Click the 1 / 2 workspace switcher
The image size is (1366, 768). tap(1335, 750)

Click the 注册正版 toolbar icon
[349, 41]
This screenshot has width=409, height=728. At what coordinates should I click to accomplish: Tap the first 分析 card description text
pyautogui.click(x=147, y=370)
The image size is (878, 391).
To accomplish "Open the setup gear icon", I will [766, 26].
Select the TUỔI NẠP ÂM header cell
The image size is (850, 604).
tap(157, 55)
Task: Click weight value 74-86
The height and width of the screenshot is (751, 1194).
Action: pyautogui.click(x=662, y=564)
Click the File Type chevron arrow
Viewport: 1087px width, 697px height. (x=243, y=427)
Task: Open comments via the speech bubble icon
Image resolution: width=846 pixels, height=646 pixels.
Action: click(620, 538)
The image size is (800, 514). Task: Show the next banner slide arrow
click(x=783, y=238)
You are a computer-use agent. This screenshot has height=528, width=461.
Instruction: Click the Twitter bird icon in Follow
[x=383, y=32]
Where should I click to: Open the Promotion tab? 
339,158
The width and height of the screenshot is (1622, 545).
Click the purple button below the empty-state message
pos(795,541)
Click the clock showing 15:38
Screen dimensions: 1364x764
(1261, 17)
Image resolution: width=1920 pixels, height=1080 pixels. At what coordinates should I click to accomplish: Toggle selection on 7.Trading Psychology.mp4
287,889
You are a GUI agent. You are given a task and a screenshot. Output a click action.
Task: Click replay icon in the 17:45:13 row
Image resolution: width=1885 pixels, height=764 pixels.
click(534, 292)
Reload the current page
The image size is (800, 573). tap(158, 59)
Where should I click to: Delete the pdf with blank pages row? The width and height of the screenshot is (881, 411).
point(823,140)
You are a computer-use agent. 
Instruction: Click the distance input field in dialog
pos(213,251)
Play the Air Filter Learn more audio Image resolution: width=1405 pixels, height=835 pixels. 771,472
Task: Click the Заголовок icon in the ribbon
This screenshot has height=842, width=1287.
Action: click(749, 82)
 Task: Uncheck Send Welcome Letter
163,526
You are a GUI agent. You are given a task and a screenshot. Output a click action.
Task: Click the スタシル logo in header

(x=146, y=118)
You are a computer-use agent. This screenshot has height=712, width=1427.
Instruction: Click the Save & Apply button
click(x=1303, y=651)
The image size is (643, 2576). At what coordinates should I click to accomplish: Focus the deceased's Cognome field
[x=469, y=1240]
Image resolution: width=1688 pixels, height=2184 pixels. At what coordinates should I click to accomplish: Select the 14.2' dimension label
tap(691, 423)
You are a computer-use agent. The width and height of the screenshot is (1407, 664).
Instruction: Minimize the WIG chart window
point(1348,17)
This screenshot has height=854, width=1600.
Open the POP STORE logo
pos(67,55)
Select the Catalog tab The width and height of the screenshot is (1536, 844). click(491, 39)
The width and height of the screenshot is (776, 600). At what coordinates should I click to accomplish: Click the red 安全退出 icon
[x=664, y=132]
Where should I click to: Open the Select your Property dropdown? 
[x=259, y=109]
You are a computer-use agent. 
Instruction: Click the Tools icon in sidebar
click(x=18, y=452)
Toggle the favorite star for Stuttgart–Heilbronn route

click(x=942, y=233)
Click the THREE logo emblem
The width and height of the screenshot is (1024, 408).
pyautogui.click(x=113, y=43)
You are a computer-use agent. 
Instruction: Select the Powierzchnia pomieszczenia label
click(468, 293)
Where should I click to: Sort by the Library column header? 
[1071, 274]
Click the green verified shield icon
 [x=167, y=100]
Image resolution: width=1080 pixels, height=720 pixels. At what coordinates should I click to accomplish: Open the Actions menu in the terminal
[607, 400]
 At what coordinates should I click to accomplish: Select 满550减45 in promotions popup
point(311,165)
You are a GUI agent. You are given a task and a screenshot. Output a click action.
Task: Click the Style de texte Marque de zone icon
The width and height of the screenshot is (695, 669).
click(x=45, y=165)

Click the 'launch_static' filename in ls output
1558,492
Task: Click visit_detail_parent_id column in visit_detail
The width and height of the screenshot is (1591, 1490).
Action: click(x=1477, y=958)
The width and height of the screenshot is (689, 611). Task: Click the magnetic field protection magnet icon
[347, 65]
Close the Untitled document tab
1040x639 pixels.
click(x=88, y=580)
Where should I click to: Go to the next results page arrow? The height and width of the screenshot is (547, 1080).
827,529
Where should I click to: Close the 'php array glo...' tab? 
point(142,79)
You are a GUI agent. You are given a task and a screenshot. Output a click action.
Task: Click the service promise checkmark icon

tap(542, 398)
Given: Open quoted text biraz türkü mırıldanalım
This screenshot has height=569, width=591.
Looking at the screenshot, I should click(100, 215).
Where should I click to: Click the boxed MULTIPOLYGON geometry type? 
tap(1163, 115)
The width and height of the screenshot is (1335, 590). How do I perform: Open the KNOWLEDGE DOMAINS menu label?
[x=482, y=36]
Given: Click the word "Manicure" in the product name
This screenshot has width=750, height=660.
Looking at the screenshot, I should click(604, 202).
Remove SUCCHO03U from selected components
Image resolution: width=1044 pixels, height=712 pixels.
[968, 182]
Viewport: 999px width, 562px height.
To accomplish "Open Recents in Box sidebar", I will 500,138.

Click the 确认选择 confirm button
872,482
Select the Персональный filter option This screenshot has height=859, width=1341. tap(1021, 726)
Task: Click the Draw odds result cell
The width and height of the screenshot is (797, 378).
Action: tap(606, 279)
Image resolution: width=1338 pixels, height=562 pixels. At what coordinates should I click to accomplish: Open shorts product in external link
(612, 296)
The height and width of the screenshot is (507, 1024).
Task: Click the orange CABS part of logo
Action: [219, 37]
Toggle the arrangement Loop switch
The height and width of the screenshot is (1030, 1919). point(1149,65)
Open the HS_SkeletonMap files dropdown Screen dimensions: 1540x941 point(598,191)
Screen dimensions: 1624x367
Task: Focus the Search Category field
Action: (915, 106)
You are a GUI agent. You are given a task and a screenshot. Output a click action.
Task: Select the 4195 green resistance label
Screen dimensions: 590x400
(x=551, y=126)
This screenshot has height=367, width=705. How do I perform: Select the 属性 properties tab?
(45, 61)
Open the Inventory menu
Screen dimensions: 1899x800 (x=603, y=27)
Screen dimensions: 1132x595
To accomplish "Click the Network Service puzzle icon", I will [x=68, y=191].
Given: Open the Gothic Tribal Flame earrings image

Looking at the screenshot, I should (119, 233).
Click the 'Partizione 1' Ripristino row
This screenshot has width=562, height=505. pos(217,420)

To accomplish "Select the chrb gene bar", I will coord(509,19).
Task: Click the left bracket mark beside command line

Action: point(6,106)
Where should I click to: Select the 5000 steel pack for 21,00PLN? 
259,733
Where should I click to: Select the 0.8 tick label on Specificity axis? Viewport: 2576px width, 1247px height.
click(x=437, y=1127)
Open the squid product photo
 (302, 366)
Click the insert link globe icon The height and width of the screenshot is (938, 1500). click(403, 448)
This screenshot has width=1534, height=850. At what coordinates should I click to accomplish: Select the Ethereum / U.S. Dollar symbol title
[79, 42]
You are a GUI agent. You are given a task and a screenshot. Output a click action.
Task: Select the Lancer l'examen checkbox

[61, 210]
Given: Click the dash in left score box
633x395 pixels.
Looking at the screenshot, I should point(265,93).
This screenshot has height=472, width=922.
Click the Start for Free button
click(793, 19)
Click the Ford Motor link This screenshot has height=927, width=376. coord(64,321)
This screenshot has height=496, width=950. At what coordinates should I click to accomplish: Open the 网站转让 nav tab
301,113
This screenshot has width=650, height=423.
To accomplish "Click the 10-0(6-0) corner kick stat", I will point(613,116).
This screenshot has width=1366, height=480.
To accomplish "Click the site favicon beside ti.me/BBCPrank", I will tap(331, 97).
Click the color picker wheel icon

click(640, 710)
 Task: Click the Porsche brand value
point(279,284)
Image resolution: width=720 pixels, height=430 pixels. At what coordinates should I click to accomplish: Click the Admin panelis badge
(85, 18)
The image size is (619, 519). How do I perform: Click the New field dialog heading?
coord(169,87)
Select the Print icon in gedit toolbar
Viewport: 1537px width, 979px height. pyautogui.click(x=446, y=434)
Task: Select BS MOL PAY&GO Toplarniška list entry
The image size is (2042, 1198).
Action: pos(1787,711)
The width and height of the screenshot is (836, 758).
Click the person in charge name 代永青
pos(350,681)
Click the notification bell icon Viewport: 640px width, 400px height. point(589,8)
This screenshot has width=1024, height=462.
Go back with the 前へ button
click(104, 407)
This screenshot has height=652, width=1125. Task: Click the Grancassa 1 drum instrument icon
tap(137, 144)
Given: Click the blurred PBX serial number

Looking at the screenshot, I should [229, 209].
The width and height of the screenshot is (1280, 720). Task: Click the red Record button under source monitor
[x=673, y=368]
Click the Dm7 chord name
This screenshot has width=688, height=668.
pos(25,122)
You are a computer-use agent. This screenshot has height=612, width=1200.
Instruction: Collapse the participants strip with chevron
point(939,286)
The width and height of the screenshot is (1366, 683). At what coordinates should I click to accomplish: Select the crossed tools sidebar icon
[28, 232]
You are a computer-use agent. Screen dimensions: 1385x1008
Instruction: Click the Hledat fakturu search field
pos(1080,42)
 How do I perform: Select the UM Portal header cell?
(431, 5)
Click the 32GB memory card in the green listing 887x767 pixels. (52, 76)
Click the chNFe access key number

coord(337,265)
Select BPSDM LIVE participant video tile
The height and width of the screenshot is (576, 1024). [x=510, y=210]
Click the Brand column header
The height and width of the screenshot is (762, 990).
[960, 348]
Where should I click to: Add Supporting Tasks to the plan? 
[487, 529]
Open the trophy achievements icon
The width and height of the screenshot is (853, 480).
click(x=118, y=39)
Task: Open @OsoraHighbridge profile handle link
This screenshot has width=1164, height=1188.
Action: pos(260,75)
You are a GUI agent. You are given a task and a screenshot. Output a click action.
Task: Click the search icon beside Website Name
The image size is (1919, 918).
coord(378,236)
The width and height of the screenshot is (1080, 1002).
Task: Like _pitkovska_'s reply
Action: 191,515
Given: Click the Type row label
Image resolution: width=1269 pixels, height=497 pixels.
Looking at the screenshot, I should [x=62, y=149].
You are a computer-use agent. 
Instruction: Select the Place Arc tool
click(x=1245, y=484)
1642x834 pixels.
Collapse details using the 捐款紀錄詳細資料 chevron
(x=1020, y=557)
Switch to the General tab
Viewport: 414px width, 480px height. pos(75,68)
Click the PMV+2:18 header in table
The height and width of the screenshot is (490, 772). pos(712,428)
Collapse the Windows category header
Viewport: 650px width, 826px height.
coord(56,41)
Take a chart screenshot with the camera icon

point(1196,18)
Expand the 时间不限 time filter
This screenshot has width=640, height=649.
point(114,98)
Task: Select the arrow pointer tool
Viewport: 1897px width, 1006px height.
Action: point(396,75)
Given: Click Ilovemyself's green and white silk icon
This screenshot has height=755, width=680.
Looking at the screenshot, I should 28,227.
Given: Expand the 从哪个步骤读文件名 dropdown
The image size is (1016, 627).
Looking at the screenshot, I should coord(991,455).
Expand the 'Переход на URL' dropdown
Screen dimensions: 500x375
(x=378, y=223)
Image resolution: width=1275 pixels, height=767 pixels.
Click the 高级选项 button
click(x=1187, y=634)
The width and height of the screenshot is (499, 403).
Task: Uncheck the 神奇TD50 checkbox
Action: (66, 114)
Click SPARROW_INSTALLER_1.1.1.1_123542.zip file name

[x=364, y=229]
________________________________________
* **WHAT TO PRODUCE**: Please make an exact copy of the lines above from the line with "Task: Select BS" through the line with "Click the notification", both ends included.

* **OUTPUT FOR THIS TASK**:
Task: Select BS MOL PAY&GO Toplarniška list entry
The image size is (2042, 1198).
Action: pos(1787,711)
The width and height of the screenshot is (836, 758).
Click the person in charge name 代永青
pos(350,681)
Click the notification bell icon Viewport: 640px width, 400px height. point(589,8)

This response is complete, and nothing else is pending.